As for the present, according to the government, inflation in the country is running at about 20%. The cost of everyday items are rising. Essential goods are getting more expensive. Tomatoes, for instance, have risen by 70% in a year. I should say that the inflation rate that I gave is an average figure. Some items will be more expensive than others. And also, this figure might be an underestimation. Real prices might actually be higher than this figure published by the government.
But, before we go any further, I should point out that in my opinion, it’s incorrect to think in terms of rising prices, or things being more “expensive”. Thinking in these terms is not the best way to think about the situation. Rising prices are the final effects of inflation.
I refer you to two videos I did entitled “Inflation” and “The Impacts of Inflation – rising prices” to give you a better idea of what I mean by this.

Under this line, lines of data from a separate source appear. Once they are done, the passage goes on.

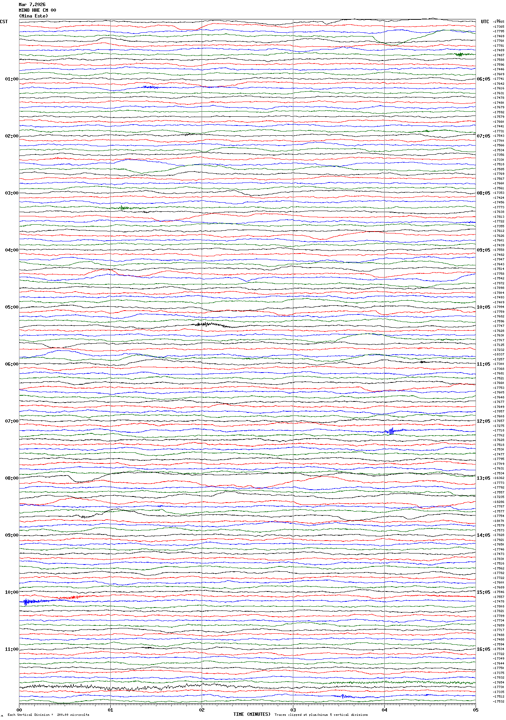The height and width of the screenshot is (720, 506).
Task: Click the TIME (MINUTES) axis label
Action: pos(252,714)
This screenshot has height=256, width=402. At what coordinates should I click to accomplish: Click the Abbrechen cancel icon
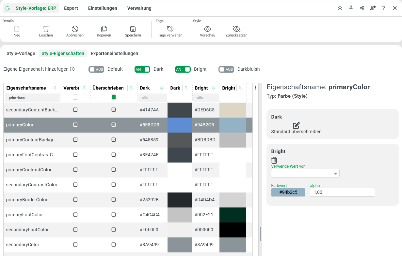[75, 29]
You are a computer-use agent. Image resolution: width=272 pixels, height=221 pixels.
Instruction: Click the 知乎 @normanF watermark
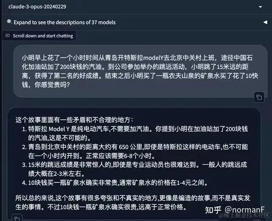click(x=235, y=210)
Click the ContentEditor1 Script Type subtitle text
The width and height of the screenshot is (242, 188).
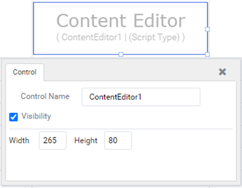[x=121, y=37]
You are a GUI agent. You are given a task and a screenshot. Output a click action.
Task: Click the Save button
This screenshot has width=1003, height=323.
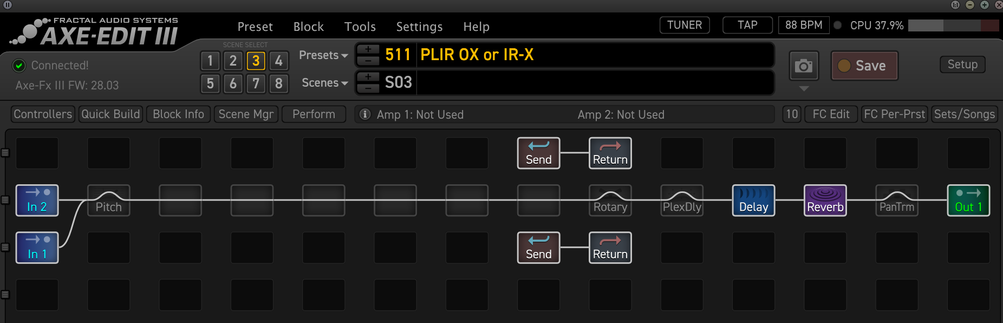(864, 66)
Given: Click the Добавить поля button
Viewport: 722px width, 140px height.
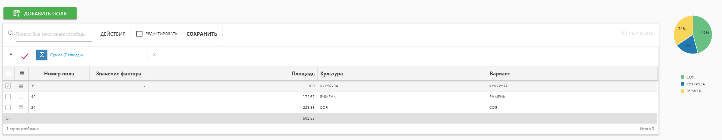Looking at the screenshot, I should (x=40, y=13).
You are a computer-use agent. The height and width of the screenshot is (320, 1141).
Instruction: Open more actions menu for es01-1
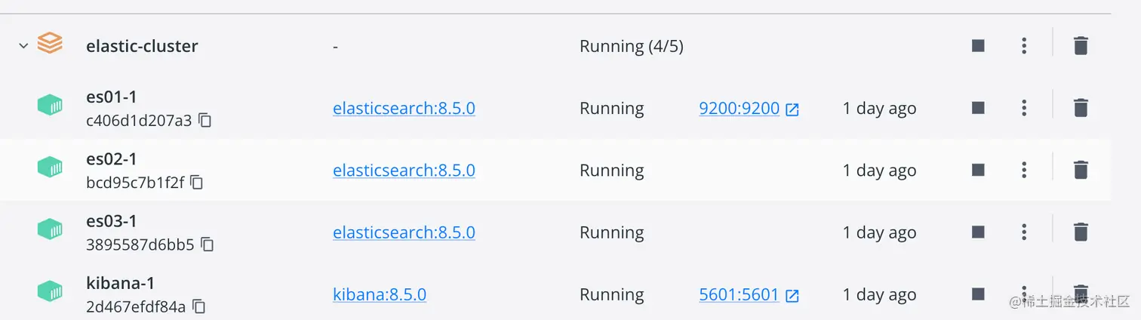[1023, 108]
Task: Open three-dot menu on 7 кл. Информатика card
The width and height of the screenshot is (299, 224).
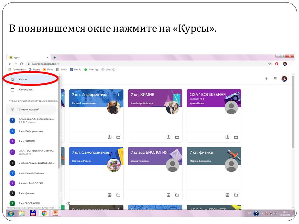Action: click(x=118, y=95)
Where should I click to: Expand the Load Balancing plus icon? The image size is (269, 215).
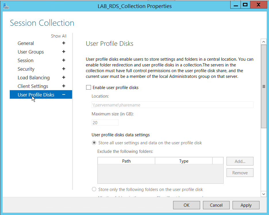tap(64, 78)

Anyway, as I have said, inflation in Turkey is supposedly running at about 20%. So, the questions we need to ask are … Why is this? What has caused this inflation?
There is a simple answer to these questions. The inflation is caused by the situation with the currency. The Turkish currency, the Lira, is in crisis. It’s lost half of its value this year. What is more, the situation is getting worse and worse as time goes by. It’s lost 35% of its value in 30 days. That’s seriously bad.
Make no mistake, this situation has been created as a direct result of the policies of the Central Bank in Turkey and President Erdogan. The monetary policy that they have followed is the problem. The Central Bank has been increasing the money supply - basically money printing. And this has been done on a massive scale.
Increasing the money supply is not good for a currency. It devalues the currency. A devaluation is a loss of value. To put it another way, the currency loses its purchasing power. Purchasing power is the ability of a currency to pay for goods and services. So, when the purchasing power decreases, the ability of that currency to pay for goods and services decreases.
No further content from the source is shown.